On Tisha b’Av, The Empty Spaces Within

Advertisement

Looking at the empty space, I felt a sadness similar to what I imagine someone might experience seeing a vacant lot where his or her childhood home once stood. My epiphany occurred in Israel’s Tower of David, while observing a miniature model depicting Jerusalem shortly after the Second Temple’s destruction in 70 CE.

Tisha b’Av, which begins on Monday evening and commemorates the annihilation of the First and Second Temples, was barely on my radar, as the events marked by the communal fast day seemed remote from contemporary Jewish life. Yet my emotional response to the model’s unfilled space demonstrated the power of Tisha b’Av and its relevance to today’s world.

All this came to light while I was in Israel recently with my wife and daughter to see my in-laws and took a morning to visit the Tower of David. The site is now a museum of Jerusalem’s history, with several models depicting the city’s layout through different eras.

The replicas of Jerusalem during the time of King Solomon’s Temple and following its destruction had little impact on me, as we can only guess what that Temple looked like from sketchy biblical sources. It was difficult to mourn the passing of an era we know so little about.

The Second Temple era is far better documented than that of its predecessor. The model of Herod’s architectural achievement and the exhibit’s description of Jewish life at the time made me yearn for the sense of destiny that surely came with having all of Judaism gathered near God’s sanctuary on earth.

Moments later, still enthralled by my visceral reaction to the Temple, I was jolted by the model with the vacant lot. The immense promise of having God and his Chosen People — my people — linked so closely in time and space had been abruptly deleted, leaving nothingness in its wake. I suddenly discerned an absence within me that I intuited could never be filled.

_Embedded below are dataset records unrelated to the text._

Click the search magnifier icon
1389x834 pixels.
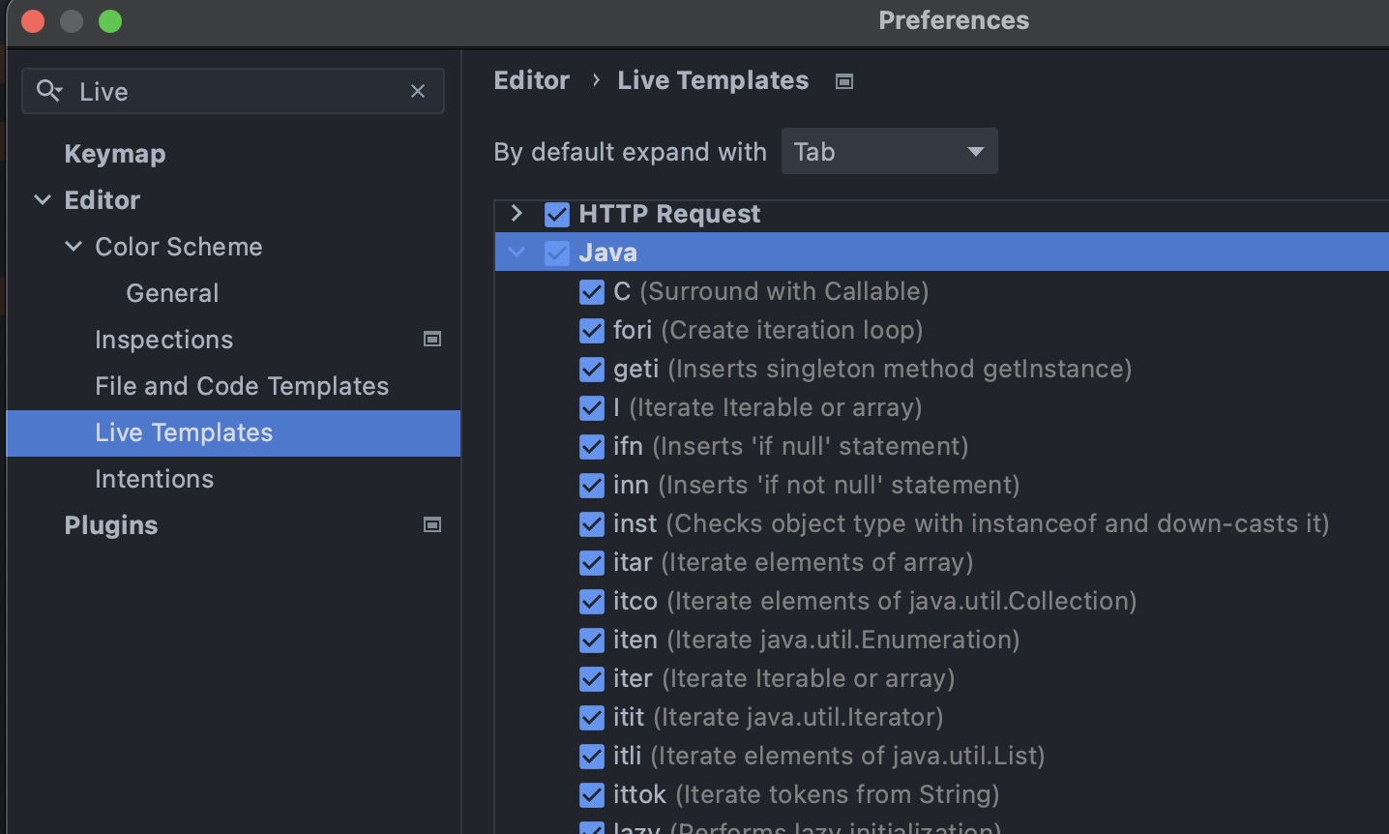click(48, 91)
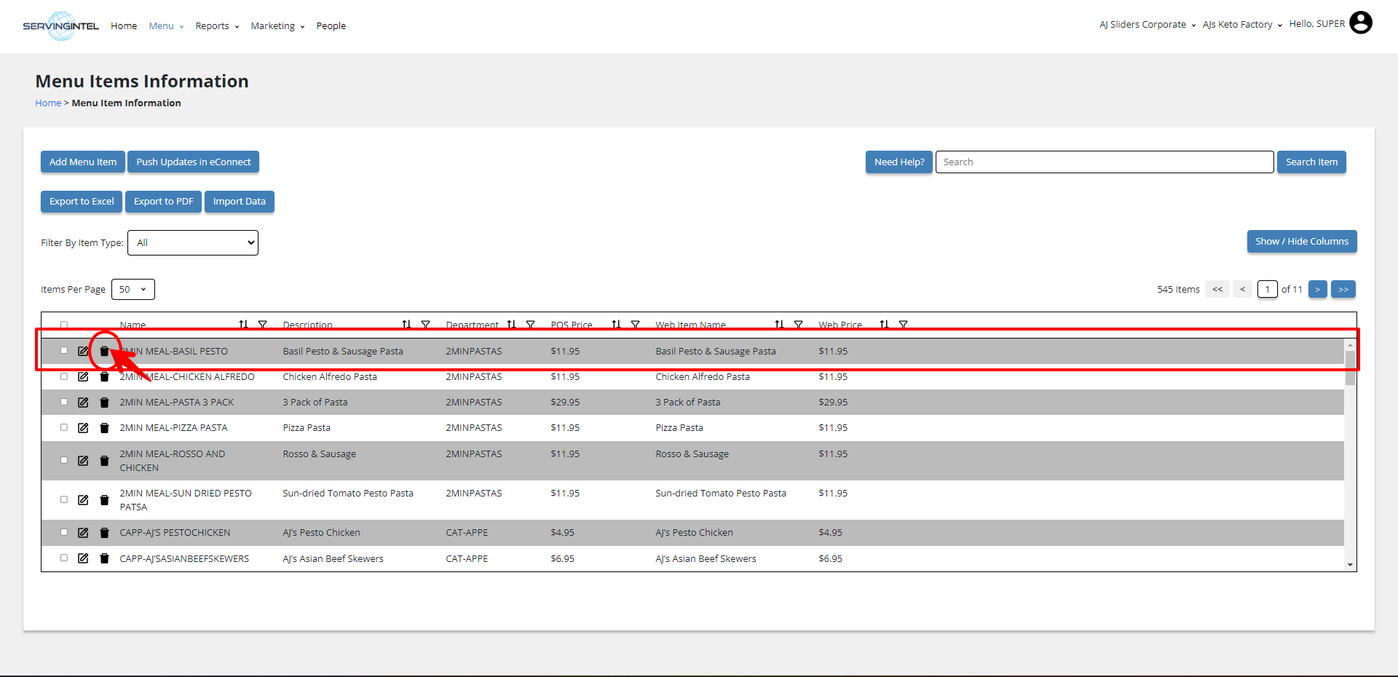Sort by the Description column arrows
The width and height of the screenshot is (1398, 677).
pyautogui.click(x=406, y=325)
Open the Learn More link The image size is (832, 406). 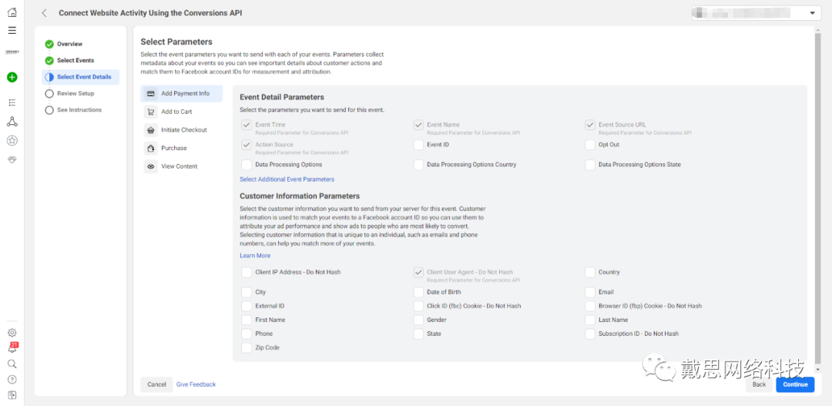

My despair morphed into acceptance when I continued the exhibit and encountered a model of Jerusalem during Islamic rule, when the Dome of the Rock and al-Aqsa Mosque were built on the Temple Mount. A flash of recognition ran through me. The Jerusalem skyline dominated by the distinctive golden dome (although when originally built it was a duller hue) was the city I knew; a merging of the past and present that places my Jewishness in historical context, as no other place has done.

A Jerusalem without the dome, without the intersection of Islam and Judaism, would be an unfamiliar place. I still yearned for what I imagined was the purity of the Second Temple era, but I had reconciled with the fact that my Jewish identity was forever entangled in the cyclical history of destruction and rebirth that has defined my religious heritage.

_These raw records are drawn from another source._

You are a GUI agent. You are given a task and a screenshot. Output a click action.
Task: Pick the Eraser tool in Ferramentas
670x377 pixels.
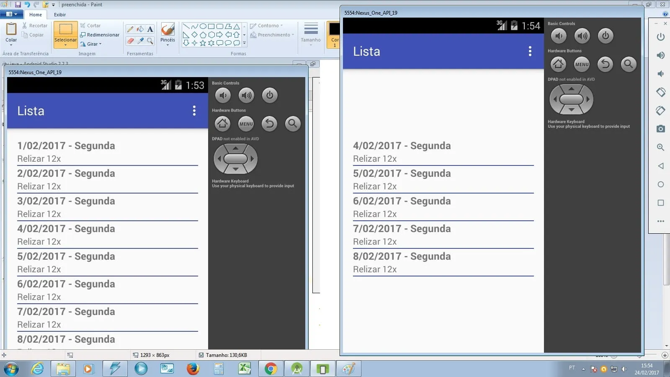click(130, 41)
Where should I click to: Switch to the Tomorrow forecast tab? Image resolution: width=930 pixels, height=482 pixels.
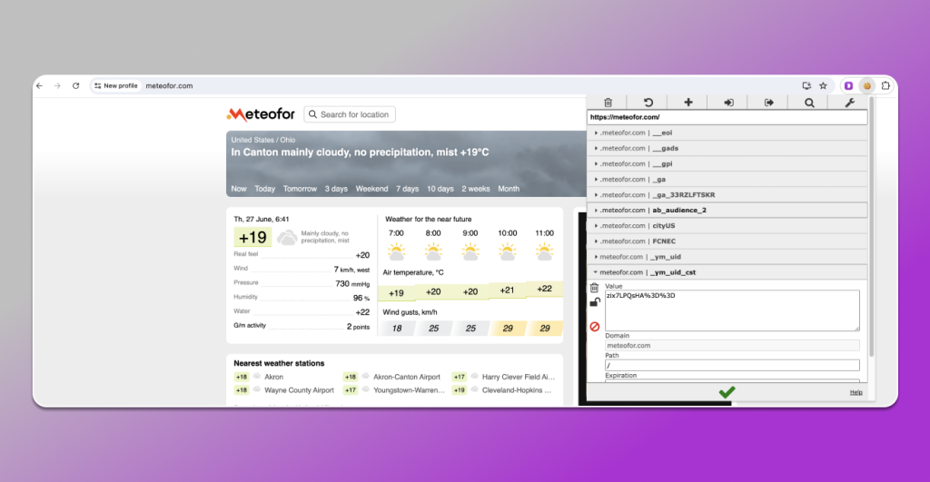(300, 189)
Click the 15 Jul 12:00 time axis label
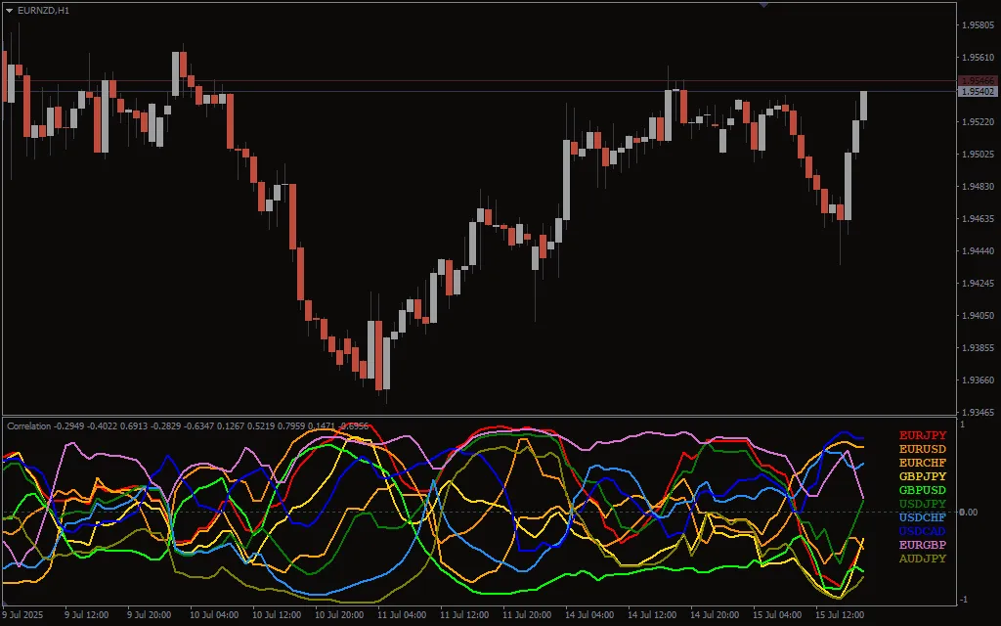 [839, 615]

Nonetheless some zealots have advocated destroying the Temple Mount’s Islamic landmarks and building a Third Temple, to bring forth the messianic age. Such ideas strike me as reflecting a desperate desire to turn back the clock to before 70 CE — to purge Jewish history of the Temple’s destruction, the scattering of the Chosen People and the centuries of suffering that followed those events. But no matter the future of the Promised Land, the Jewish psyche will remain captive of the Jewish past.

It was the sorrow of that past that bubbled up in me when I faced the empty space in the model of Jerusalem. This deep-seated pain has mostly been dormant, arising only when I have been confronted by symbols of Jewish communal mourning: the pile of children’s shoes at Yad Vashem; memorials to terror victims and fallen IDF soldiers; the ruins of long-gone Yiddishist and Sephardic communities.

But the ache I felt in the Tower of David has continued to linger, like a dull throbbing in my soul.

From this perspective Tisha b’Av commemorates something greater than an ancient tragedy. It acknowledges the power of the original Jewish injury — the opening salvo in the formation of a collective nostalgia, shaped by generations of loss. The persistence of this layer of grief in people like myself, who have never experienced the loss associated with our faith, demonstrates how primal the sadness is.

After exiting the Tower of David I walked towards the Kotel, trying to take solace in the bustling crowd marked by kipas and prayer books — proof that we have reclaimed our ancient capital. But the scene failed to lift my mood, confirming that Jerusalem and Judaism itself is too burdened by the harsh twists of history to ever fill the empty spaces within us.

Ben Krull, a frequent contributor, is an attorney in Manhattan family court.